Non-Gaussian Stein method
Steins method generalises to AFAICT any exponential distribution. TBD
Multivariate Gaussian Stein method
The work of Elizabeth Meckes (1980—2020) serves as the canonical introduction in the area for now, although she never wrote a textbook. Two foundational ones are Chatterjee and Meckes (2008) and Meckes (2009) and there is a kind of introductory user guide in Meckes (2012); The examples are mostly about random projections although the method is much more general.
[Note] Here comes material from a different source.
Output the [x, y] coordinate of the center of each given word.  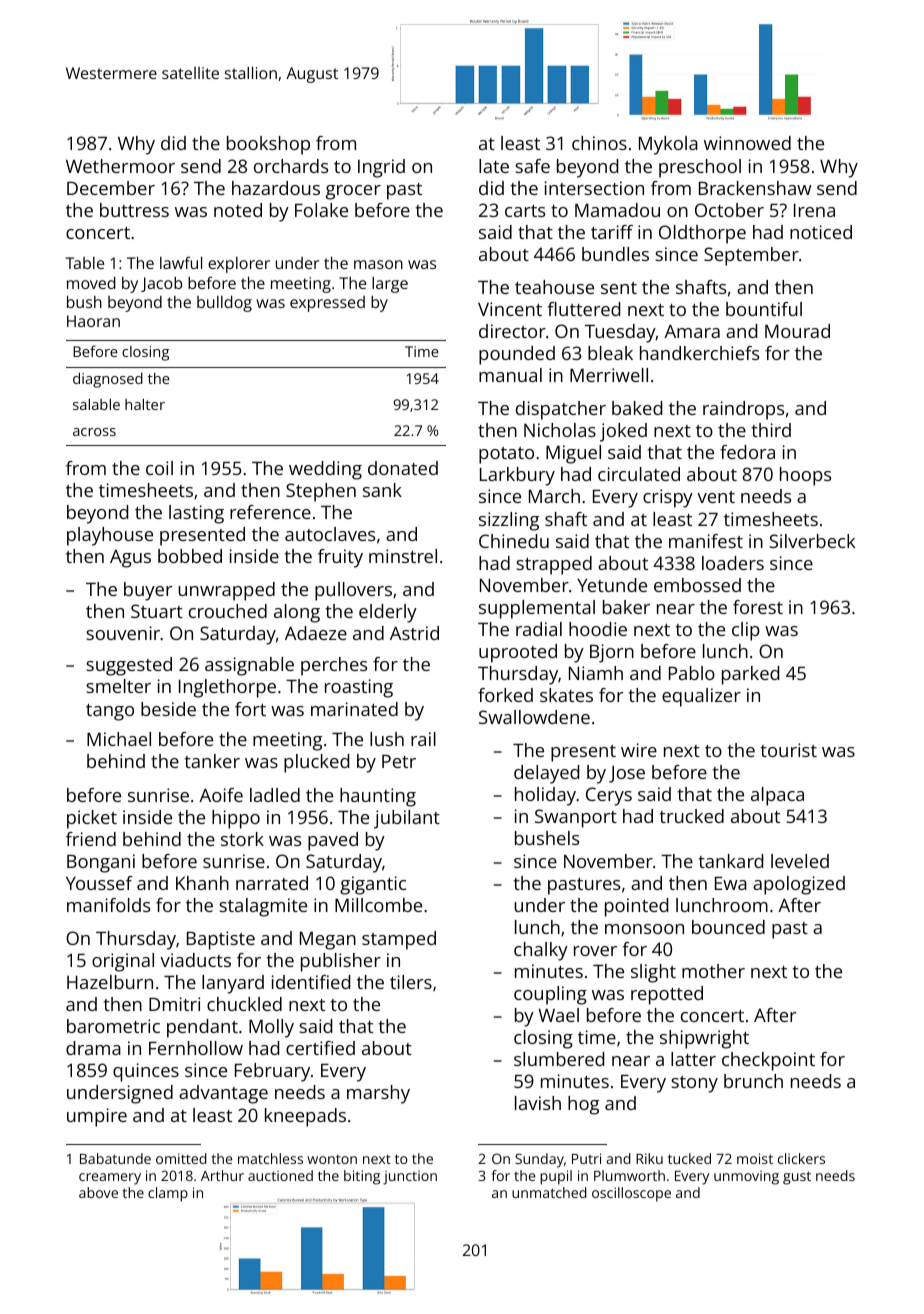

The exchangeable pairs are natural in projections though, you can just switch off your brain and turn the handle to produce results, or easier yet, a computer algebra system that can handle noncommutative algebra can do it for you.
If the papers are too dense, try this friendly lecture, Stein’s Method — The last gadget under the hood.
Stein discrepancy
A probability metric based on something like “how well this distribution satisfies Stein’s lemma”, I think?